THE RECORDS.
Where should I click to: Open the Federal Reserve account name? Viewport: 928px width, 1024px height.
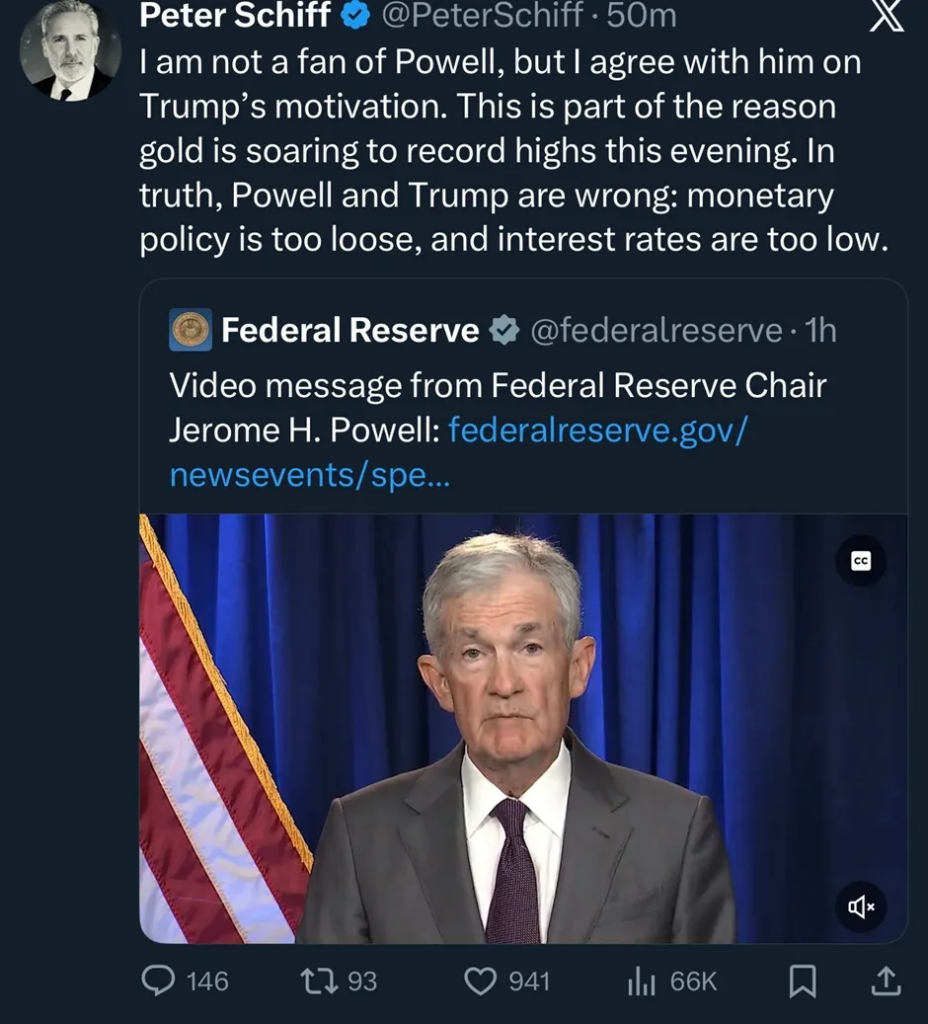pos(350,330)
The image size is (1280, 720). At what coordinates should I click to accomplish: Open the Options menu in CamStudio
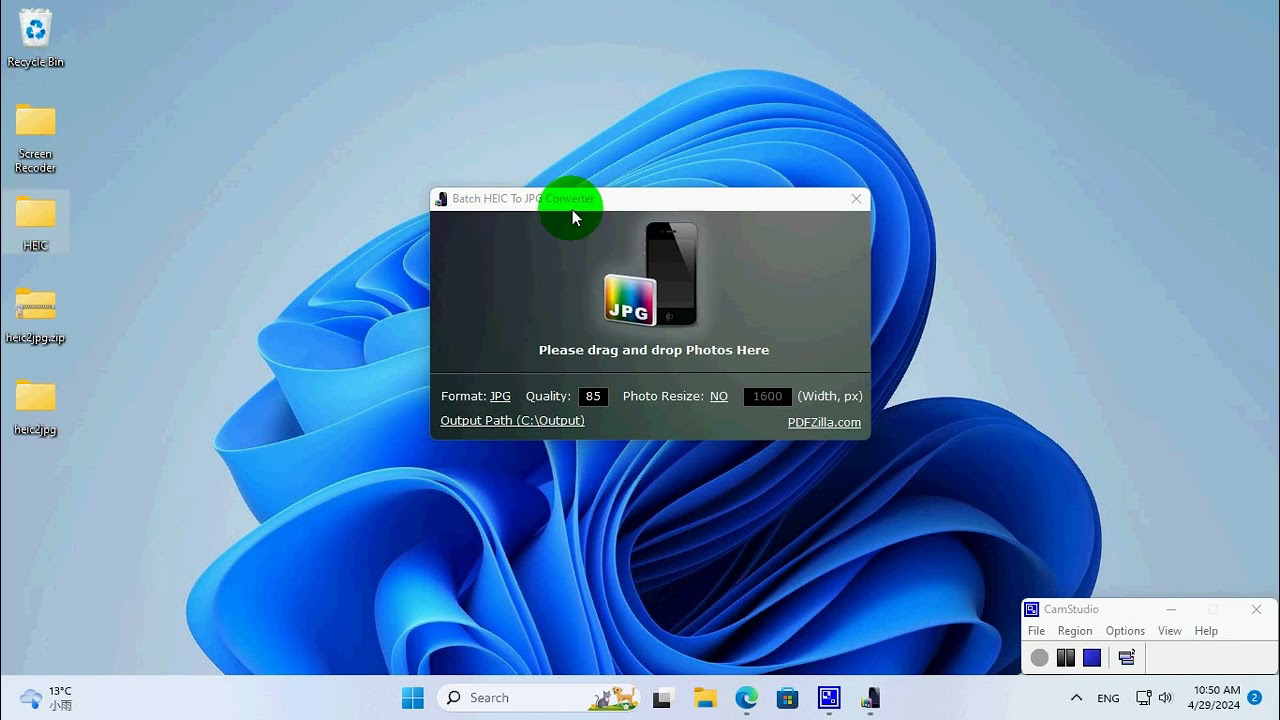[x=1125, y=631]
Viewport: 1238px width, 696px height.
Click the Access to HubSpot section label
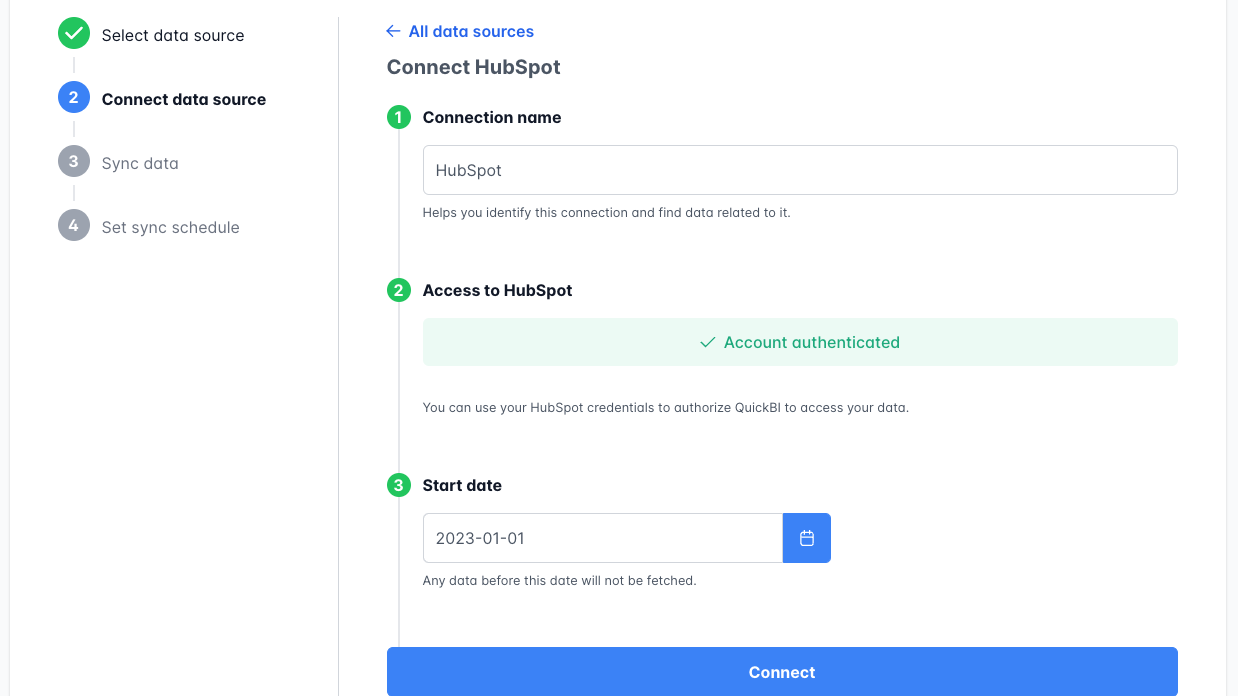[496, 290]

WHAT IS BEING ASKED. Down to the last line, return the entries above exactly, with no pictures.

RESULT BELOW.
Where should I click to: Open the Federal Reserve account name? Viewport: 928px width, 1024px height.
pos(350,330)
The image size is (1280, 720). At what coordinates should I click to accomplish: Open the Options menu in CamStudio
[x=1125, y=631]
Viewport: 1238px width, 696px height.
Click the Access to HubSpot section label
[496, 290]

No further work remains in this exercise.